Но обнаружился такой же коридор, только номера теперь начинались с нулей:
"011", "012" и т.д. Лестница упорно не кончалась, я послушно следовал за
ее поворотами. По всем правилам математики я уже приготовился к
отрицательному исчислению комнат, но неведомые администраторы поступили еще
хитрее, ограничившись в следующем коридоре двузначными номерами. Я бродил в
пространстве слабоосвещенного коридора и рассматривал незнакомые двери. За
все годы учебы я не подозревал сколько тупичков, коридорчиков, закоулков,
лестниц, закутков таится в хитросплетенных коммуникациях институтского
здания.
И тут обнаружилась еще одна лестница, ступеньки которой уводили в
абсолютную тьму. Казалось, можно спускаться до бесконечности, исследуя все
новые и новые коридоры, а затем вылезти на поверхность, оказавшись на
территории какого-нибудь Гарвардского университета, как в многочисленных
фантастических рассказах. Но тут я остановился. Фонарик в моих карманах
отсутствовал, а продолжать спуск в кромешной мгле было рискованно, да и
бессмысленно. Ведь не гномы же, в конце концов, утащили Лауру. Кроме того, я
превращался в некий магический компас. Где-то неподалеку находился
потусторонний магнитный полюс, и я, словно стрелка, метался, отыскивая
направление к нему. "Доверься силе, Люк", - донесся до меня голос старого
Оби-Вана Кеноби. Чутья джедая мне при рождении не досталось. Тем не менее я
отключился от всего происходящего и, прищурив глаза, затопал в
неизвестность. Руки протыкали мрак, следя, чтобы тело не врезалось в
посторонние препятствия и вовремя вписывалось в повороты.
Ноги отыскивали ступеньки, ведущие вверх.
Напряжение во мне росло. Туловище просто тряслось от его могущества.

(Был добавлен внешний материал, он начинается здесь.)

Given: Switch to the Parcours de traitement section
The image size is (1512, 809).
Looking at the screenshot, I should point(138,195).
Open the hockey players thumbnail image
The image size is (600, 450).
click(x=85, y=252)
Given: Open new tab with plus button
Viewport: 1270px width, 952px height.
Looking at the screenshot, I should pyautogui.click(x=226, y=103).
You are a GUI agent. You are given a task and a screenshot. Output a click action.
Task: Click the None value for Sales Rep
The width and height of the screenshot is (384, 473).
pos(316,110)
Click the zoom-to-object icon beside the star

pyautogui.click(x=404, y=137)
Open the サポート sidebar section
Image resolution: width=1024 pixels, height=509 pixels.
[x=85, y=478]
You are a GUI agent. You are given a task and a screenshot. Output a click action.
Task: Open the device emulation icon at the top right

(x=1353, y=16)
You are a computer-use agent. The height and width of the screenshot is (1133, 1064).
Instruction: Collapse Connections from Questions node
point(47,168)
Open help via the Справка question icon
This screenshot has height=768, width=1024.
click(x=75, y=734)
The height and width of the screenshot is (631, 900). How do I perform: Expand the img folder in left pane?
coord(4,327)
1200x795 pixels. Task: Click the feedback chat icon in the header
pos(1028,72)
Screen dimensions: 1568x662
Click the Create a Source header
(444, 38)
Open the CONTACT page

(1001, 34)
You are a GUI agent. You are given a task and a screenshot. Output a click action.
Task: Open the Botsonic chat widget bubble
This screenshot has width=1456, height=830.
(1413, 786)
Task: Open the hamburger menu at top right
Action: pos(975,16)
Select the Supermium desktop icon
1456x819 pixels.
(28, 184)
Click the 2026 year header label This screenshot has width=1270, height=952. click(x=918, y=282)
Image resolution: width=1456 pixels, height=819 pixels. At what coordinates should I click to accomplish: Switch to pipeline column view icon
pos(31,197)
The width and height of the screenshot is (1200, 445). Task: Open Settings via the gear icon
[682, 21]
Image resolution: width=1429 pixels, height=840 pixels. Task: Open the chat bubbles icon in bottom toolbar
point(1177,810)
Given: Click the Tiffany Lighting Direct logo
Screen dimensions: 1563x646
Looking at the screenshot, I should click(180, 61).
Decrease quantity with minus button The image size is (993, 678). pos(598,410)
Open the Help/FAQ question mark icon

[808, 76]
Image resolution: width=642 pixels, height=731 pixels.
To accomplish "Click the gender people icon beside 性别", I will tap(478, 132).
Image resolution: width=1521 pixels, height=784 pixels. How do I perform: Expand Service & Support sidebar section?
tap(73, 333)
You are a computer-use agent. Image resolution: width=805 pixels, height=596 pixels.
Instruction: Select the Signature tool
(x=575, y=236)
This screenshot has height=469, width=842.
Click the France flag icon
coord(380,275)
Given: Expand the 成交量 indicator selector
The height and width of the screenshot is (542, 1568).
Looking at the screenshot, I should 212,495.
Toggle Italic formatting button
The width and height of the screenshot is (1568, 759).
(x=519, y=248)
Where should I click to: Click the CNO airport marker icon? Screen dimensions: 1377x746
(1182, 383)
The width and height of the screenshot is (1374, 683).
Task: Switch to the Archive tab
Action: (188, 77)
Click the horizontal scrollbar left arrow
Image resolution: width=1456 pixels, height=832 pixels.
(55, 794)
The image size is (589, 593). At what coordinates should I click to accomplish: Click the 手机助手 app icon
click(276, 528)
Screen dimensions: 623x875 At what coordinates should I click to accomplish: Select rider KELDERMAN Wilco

Нервы звенели, как натянутые струны. Подобно амперметру, я чувствовал
невидимые токи, и сила их увеличивалась с каждой секундой. Руки касались
холодного камня стен, прохладных дверей, ребристых досок объявлений с
металлическми вкраплениями кнопок, деревянных, пластмассовых, стальных
поручней перил. Я не осмеливался широко открыть глаза и шагал как в тумане.
Однако, я прекрасно сохранял ориентацию, ни разу не упал и даже не
споткнулся. Наконец, когда напряжение достигло наивысшей точки, под пальцами
неожиданно оказалось стекло.
Словно ожегшись, я отдернул руку и инстинктивно раскрыл глаза. В полном
одиночестве я стоял в сумерках перехода между корпусом "А" и главным
зданием.
Ничего сверхъестественного не происходило. Не происходило вообще ничего.
В отчаянии я подумал, что все происшедшее ранее оказалось лишь
фантастическим бредом свихнувшегося сознания. И вот теперь достойный
представитель рода человеческого стоит, как дурак, напялив идиотскую маску,
дожидаясь утра, когда добрые дяди заедут за ним на бело-красненькой машинке
и заберут его с собой.
С трудом оторвав ноги от земли, я спрыгнул со ступенек и приземлился на
деревянные кусочки паркета. Летал? Я летал? Да не смеши людей! Ты же
прекрасно знаешь, что нам летать не положено. Хочешь провести эксперимент?